Il y a des éons, en 2010, un film à grand succès sur Mark Zuckerberg, cofondateur de Facebook, est sorti en salles. En même temps, une version parodique du Réseau social la bande-annonce a été un succès sur YouTube. La parodie imaginait à quel point l’image serait stupide s’il s’agissait de Twitter à la place, une entreprise relativement petite et en difficulté que Zuckerberg appelait alors une « voiture de clown ». Un film sur Twitter ne serait sûrement rien de plus que des célébrités tweetant à propos de leur petit-déjeuner pendant qu’un fondateur – alors même pas assez célèbre pour être nommé – parcourait les couloirs en criant « hashtags! »?

Mais au moment où Jack Dorsey a quitté son poste de PDG de Twitter en novembre 2021, il était clair que lui, et non pas Zuckerberg, était le propriétaire de l’arc narratif le plus dramatique de l’histoire des médias sociaux. Programmeur timide et créateur de mode en devenir, évincé par Ev Williams lors d’un coup d’État en 2008, Dorsey s’est réinventé en tant qu’héritier spirituel de Steve Jobs. Il s’est forgé une image médiatique flatteuse et est revenu au sommet en six ans, grâce à son propre coup de salle de réunion au ralenti.

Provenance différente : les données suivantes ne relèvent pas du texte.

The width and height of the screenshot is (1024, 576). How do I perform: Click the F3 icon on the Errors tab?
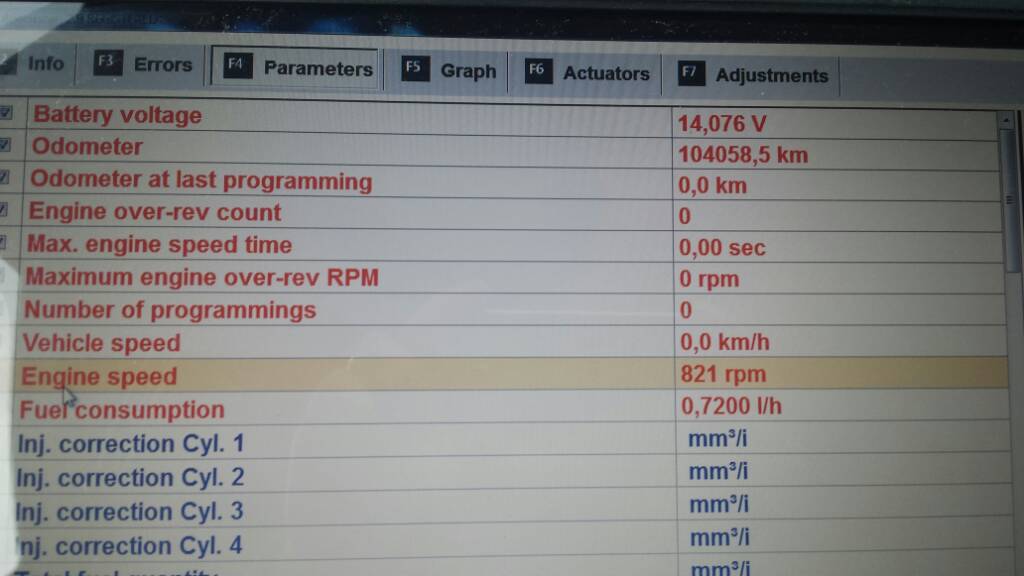pos(107,63)
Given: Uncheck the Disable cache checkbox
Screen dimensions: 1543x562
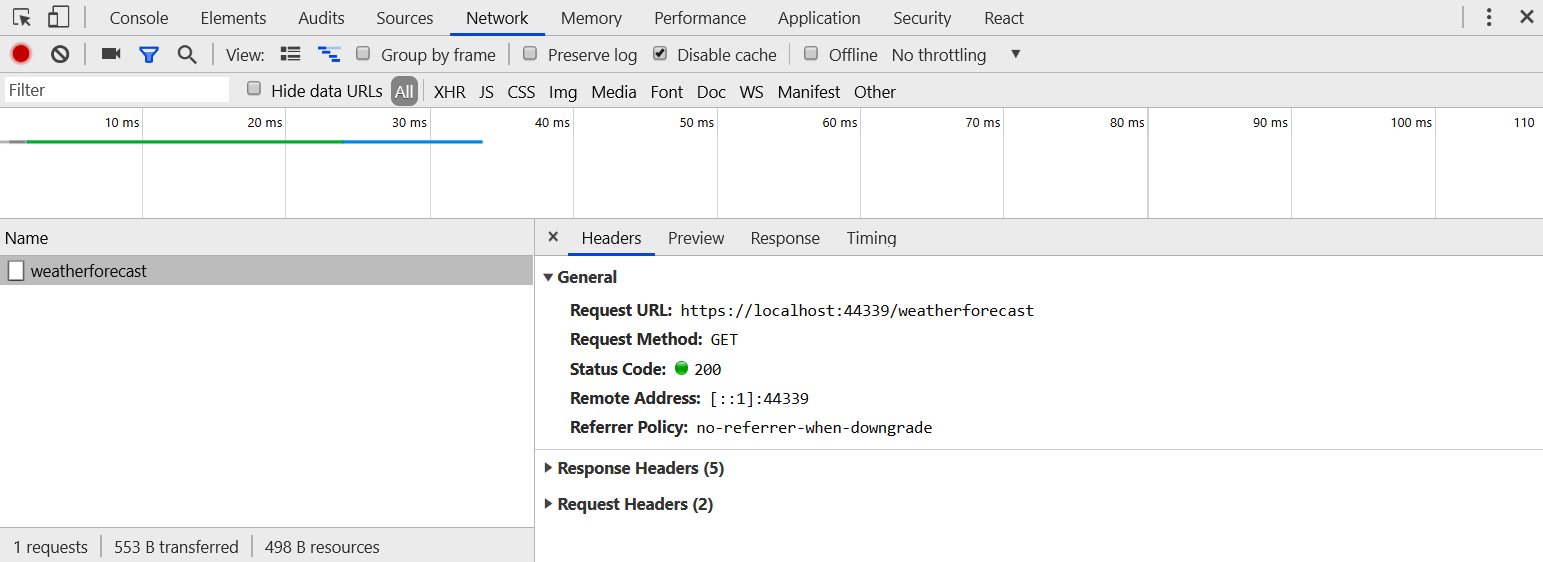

C’est en soi assez de matière première pour un blockbuster, mais ce qui s’est passé ensuite ferait l’une de ces rares suites plus captivantes que l’original. Car l’ère du troll sur Twitter avait commencé, et Dorsey n’était absolument pas préparé à y faire face. Il a à peine compris que le harcèlement ciblé de Gamergate chassait certains de ses utilisateurs les plus fidèles de la plate-forme lorsque le plus grand troll de tous a utilisé le service pour se faire élire président. Du coup Twitter s’est retrouvé au centre du monde de la pire des manières, source de menaces existentielles pour la planète en général et la démocratie américaine en particulier.

Un protagoniste de film est plus convaincant lorsqu’il grandit, apprend et change. C’est précisément ce que Dorsey a fait ces dernières années, et ce que Zuckerberg n’a pas fait. Avec un contrôle total sur son entreprise et un niveau de confiance inquiétant dans son algorithme, Zuck continue de rater des menaces et de prendre des décisions sans idée. Résultat : Facebook est un feu de poubelles à quatre alarmes, maintenant confronté à un lanceur d’alerte bien armé et à un consensus bipartite selon lequel il doit être réglementé. Les changements tardifs de Dorsey n’ont pas tout réglé, mais il a au moins laissé son successeur avec une conflagration plus petite – un feu de benne à ordures gérable et presque mignon en comparaison. Oui, le Twitterati a plaisanté sur le fait que Dorsey était issu d’un service encore connu de bon nombre de ses utilisateurs sous le nom de « ce site infernal ». Mais les données de Google nous indiquent que « supprimer Facebook » est encore un terme beaucoup plus recherché que « supprimer Twitter » de nos jours, même en tenant compte des différentes tailles des services. Dans un monde de plus en plus en colère contre les médias sociaux, c’est une victoire pour Dorsey.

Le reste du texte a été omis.